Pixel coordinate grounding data
#####

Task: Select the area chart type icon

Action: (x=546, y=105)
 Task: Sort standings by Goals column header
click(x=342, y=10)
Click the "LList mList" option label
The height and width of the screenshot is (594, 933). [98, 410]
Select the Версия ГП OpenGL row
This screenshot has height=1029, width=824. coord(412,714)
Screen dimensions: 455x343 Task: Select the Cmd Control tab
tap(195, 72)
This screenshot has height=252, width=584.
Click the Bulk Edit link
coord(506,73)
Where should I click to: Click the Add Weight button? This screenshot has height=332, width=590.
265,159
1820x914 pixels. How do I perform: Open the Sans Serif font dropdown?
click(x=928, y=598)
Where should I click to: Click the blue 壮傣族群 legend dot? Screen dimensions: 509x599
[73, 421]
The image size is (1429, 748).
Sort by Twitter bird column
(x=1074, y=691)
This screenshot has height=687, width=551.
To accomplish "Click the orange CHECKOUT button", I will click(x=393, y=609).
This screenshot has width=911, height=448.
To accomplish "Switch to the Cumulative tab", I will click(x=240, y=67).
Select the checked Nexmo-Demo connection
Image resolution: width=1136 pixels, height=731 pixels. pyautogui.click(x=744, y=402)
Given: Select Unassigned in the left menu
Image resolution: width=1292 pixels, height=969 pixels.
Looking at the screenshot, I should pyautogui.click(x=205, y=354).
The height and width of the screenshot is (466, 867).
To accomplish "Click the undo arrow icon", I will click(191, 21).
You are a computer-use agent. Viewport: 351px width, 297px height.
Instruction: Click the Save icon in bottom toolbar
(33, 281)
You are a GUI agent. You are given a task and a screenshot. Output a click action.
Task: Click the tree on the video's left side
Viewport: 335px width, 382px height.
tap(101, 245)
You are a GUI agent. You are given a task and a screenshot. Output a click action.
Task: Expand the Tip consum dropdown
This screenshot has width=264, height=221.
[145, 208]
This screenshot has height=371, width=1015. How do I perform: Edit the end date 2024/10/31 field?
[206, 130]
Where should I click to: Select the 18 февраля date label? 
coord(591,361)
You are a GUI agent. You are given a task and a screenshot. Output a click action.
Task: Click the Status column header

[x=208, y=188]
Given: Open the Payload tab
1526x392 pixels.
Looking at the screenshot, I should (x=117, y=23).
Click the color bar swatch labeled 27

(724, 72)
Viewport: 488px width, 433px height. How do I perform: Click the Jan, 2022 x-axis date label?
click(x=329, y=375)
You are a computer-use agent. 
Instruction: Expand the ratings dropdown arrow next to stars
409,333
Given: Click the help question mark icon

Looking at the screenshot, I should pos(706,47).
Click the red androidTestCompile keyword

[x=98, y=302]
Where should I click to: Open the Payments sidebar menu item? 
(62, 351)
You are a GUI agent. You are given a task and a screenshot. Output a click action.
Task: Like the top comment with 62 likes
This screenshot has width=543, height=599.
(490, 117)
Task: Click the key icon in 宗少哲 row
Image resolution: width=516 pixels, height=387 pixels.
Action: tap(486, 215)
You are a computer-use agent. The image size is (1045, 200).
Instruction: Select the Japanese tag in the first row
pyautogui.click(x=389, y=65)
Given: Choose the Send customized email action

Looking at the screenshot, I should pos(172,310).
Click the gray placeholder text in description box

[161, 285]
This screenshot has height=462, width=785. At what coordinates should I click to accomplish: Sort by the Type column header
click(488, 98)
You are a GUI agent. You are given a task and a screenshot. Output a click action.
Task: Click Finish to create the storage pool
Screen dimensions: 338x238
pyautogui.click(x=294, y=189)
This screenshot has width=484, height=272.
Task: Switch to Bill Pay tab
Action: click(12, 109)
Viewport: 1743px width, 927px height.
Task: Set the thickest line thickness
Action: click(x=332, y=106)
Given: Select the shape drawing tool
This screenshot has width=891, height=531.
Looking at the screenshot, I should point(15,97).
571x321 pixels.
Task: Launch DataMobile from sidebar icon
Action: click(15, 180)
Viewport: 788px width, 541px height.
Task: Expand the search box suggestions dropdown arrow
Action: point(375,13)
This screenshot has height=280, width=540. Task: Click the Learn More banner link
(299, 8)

#####

Try it
Going back over the entries above, copy word for word every line from the one that has "1820x914 pixels. How" on through the one that has "You are a computer-use agent. Viewport: 351px".

Reply to the task
1820x914 pixels. How do I perform: Open the Sans Serif font dropdown?
click(x=928, y=598)
Where should I click to: Click the blue 壮傣族群 legend dot? Screen dimensions: 509x599
[73, 421]
The image size is (1429, 748).
Sort by Twitter bird column
(x=1074, y=691)
This screenshot has height=687, width=551.
To accomplish "Click the orange CHECKOUT button", I will click(x=393, y=609).
This screenshot has width=911, height=448.
To accomplish "Switch to the Cumulative tab", I will click(x=240, y=67).
Select the checked Nexmo-Demo connection
Image resolution: width=1136 pixels, height=731 pixels. pyautogui.click(x=744, y=402)
Given: Select Unassigned in the left menu
Image resolution: width=1292 pixels, height=969 pixels.
Looking at the screenshot, I should pyautogui.click(x=205, y=354).
The height and width of the screenshot is (466, 867).
To accomplish "Click the undo arrow icon", I will click(191, 21).
You are a computer-use agent. Viewport: 351px width, 297px height.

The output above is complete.